John Sayles and Maggie Renzi came to Chicago to introduce this film, as a kickoff event for their current traveling retrospective. Sayles spoke for a few minutes then took questions from the audience. Somehow he managed to not pick me, but still pick the person who had to ask "What happened at the end of Limbo?" He said, "Well, either the plane had their friends and they were rescued or the plane had the bad guys and they were killed." This is not the answer I would have given, because it avoids the issue. The real answer is, "Three people who were separate and alone became united as a single unit and then the movie ended because the movie wasn't about the fucking plane." Ah, if only.

After being dissed by Sayles, he and Renzi left and they showed the movie which I had never seen before. I had actually never seen any of his earlier works and it was quite a contrast compared to the later ones which I had seen (Eight Men Out, Passion Fish, Men With Guns, Limbo, Lone Star, Secret Of Roan Inish.) This movie was very rough and obviously low budget as opposed to the later more lush films. However there were certain stylistic elements already coming to the fore which were featured later, like the little musical punctuations.
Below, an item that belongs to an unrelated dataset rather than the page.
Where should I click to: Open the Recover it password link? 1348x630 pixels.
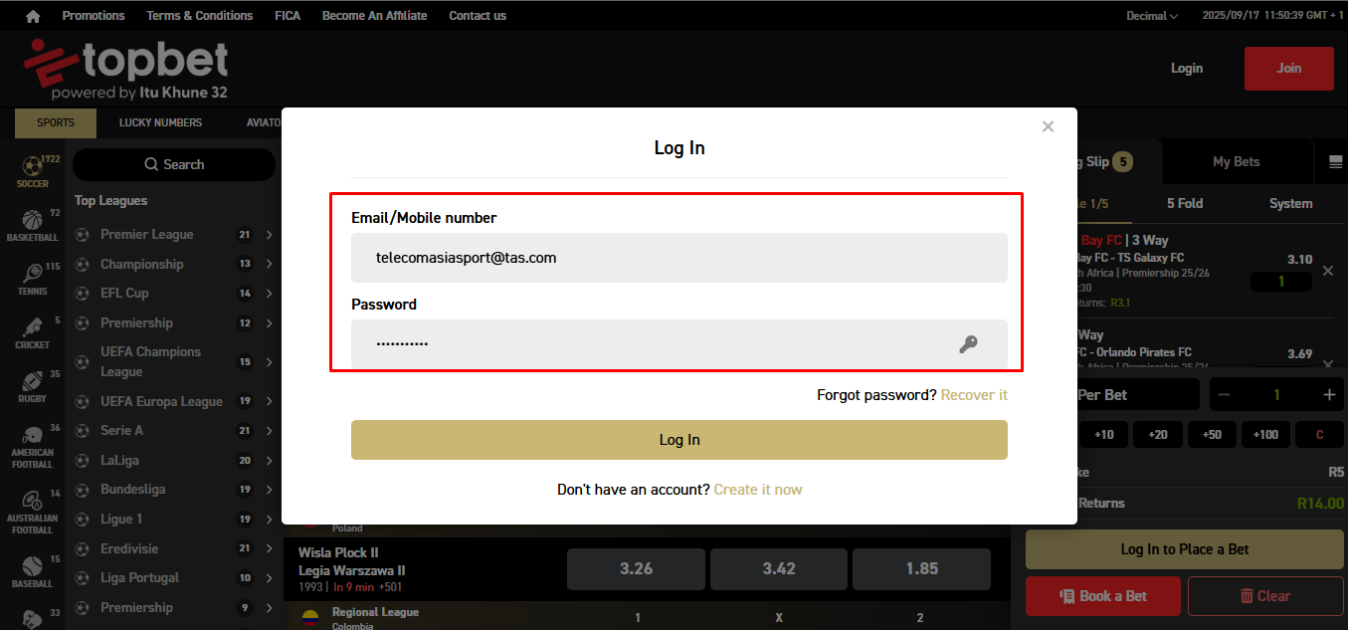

One of the things I love about the previous Sayles movies I had seen is that in them, the locale is almost like another character. The films have a real sense of place and a real feeling and local flavor that is totally integrated into the story. Brother did not seem to have that as much, which is kind of a shame. Sure it was obviously in New York, but it could have just as easily been any large American city.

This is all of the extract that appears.